• **Your instructions**
Scan the records for the word "computer". Return each line where it is found.

• **Data for review**
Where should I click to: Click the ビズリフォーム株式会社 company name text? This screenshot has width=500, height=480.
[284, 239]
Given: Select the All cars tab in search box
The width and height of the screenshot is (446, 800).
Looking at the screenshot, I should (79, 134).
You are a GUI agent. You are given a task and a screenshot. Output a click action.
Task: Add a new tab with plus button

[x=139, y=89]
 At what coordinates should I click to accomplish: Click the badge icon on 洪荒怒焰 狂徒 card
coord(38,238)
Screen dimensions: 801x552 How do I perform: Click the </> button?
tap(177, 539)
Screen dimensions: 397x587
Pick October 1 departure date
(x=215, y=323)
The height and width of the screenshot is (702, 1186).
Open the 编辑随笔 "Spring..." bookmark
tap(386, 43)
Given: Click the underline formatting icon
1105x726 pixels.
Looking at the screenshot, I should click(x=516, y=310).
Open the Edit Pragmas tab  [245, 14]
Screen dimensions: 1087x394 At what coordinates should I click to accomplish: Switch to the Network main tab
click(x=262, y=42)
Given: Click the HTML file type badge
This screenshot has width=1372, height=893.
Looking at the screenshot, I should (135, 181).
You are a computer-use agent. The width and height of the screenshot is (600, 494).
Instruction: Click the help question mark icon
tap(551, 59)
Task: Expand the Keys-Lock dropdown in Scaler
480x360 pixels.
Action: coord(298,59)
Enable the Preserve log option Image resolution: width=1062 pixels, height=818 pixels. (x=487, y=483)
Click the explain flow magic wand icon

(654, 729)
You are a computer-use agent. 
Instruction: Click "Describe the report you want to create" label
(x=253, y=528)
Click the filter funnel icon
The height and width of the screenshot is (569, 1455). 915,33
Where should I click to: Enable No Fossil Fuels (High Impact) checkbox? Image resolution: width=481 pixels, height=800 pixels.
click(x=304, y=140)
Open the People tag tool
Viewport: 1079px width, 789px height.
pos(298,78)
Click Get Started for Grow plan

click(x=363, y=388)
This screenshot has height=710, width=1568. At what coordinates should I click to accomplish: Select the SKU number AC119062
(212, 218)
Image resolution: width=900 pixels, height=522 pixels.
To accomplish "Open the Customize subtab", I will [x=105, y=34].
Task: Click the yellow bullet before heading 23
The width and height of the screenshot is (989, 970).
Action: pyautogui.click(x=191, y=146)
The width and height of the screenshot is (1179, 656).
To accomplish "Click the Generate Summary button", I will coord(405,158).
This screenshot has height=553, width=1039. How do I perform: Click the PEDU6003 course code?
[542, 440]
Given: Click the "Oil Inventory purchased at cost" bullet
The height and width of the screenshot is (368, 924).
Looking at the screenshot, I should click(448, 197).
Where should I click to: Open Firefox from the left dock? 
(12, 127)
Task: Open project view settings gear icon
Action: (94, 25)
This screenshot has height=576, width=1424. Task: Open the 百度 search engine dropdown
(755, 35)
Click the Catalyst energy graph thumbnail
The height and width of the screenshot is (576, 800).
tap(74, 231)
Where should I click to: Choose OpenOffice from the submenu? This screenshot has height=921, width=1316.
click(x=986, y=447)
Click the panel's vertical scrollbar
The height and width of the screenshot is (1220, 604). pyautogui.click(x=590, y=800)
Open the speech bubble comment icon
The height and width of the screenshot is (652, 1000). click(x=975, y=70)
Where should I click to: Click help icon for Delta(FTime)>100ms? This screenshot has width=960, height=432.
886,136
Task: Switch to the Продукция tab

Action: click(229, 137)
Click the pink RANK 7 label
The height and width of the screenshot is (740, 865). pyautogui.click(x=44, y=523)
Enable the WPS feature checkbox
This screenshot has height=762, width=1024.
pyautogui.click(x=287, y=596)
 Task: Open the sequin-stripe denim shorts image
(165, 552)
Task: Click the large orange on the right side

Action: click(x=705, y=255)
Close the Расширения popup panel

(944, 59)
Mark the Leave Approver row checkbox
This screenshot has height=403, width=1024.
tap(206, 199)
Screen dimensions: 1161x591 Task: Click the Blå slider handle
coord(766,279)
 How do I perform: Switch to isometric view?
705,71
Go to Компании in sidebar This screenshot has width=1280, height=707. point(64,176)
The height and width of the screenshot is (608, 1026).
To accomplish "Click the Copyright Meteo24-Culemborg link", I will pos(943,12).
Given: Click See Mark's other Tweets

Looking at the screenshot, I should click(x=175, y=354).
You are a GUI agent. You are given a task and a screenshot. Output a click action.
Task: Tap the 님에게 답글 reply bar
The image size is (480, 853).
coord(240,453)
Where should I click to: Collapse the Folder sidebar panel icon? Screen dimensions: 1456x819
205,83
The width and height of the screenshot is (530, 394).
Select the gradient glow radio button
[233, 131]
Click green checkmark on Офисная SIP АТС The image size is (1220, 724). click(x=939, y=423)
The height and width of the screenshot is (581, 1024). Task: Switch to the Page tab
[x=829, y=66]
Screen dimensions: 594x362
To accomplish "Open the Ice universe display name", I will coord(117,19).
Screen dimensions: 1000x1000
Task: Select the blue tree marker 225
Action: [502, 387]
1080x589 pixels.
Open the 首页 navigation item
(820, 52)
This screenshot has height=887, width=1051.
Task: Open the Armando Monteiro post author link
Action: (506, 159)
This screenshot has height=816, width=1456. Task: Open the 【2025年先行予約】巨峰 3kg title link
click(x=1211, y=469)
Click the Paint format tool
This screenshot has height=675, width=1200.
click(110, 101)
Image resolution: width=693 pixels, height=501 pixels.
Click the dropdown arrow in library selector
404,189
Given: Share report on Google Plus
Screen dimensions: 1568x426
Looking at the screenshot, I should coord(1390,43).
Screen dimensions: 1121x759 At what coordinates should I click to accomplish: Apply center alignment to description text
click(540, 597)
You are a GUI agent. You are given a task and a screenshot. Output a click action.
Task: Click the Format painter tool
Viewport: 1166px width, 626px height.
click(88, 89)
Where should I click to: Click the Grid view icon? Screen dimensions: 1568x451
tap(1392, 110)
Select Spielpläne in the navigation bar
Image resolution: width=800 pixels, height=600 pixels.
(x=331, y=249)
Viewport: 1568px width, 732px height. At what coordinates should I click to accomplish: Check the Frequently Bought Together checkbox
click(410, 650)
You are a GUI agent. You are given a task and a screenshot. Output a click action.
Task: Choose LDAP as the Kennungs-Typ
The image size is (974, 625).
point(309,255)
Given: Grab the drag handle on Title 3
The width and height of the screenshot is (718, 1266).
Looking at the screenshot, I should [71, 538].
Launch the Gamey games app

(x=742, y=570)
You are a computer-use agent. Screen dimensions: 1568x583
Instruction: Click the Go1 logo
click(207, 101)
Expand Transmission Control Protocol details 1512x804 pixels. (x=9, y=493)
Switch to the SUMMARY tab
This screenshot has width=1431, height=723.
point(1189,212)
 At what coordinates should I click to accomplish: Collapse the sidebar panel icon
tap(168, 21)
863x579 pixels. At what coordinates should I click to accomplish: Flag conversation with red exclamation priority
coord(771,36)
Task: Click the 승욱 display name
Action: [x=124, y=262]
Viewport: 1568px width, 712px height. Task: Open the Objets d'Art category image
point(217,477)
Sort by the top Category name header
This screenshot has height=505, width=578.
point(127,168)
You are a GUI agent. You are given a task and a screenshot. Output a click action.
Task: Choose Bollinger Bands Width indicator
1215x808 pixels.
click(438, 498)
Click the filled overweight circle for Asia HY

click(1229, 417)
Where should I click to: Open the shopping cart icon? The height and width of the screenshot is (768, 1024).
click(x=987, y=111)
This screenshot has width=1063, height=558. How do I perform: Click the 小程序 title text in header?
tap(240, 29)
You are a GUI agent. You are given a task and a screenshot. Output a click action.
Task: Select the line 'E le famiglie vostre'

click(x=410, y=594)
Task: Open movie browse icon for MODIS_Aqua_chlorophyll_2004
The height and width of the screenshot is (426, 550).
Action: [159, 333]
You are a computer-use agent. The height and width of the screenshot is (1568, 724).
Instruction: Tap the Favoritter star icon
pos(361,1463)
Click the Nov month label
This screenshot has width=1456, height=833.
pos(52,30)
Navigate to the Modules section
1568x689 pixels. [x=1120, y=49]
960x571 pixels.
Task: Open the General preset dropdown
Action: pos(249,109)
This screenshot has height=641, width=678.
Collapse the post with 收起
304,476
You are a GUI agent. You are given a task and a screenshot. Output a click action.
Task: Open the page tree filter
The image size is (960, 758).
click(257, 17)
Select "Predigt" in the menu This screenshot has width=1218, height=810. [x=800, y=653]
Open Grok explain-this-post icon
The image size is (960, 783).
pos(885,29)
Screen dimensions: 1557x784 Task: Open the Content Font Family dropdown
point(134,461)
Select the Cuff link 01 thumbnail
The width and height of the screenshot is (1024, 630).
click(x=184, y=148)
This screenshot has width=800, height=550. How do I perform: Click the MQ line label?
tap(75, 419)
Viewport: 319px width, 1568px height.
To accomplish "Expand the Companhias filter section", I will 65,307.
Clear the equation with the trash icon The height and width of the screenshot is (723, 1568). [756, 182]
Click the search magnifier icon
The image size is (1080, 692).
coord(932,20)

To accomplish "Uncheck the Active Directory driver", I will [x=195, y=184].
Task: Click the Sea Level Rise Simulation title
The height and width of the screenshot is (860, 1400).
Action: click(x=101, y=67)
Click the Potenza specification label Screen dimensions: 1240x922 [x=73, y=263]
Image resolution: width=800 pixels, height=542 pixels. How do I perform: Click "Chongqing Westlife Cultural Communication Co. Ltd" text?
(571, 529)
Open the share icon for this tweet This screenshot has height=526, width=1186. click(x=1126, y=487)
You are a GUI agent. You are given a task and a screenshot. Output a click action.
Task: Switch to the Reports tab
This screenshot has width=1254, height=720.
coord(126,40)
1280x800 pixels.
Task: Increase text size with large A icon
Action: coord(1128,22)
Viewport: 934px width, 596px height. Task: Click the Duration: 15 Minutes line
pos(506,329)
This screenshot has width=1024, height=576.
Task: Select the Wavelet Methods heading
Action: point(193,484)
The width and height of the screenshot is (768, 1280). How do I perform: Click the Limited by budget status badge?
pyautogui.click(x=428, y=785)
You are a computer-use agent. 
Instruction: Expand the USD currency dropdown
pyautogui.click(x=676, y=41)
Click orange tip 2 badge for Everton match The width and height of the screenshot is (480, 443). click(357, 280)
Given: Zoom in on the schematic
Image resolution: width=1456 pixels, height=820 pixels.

• **Task output**
You are a computer-use agent. The width and height of the screenshot is (600, 494).
You are a computer-use agent. 
You are a computer-use agent. Screen dimensions: 1568x583
You are a computer-use agent. The height and width of the screenshot is (1568, 724).
You are a computer-use agent. 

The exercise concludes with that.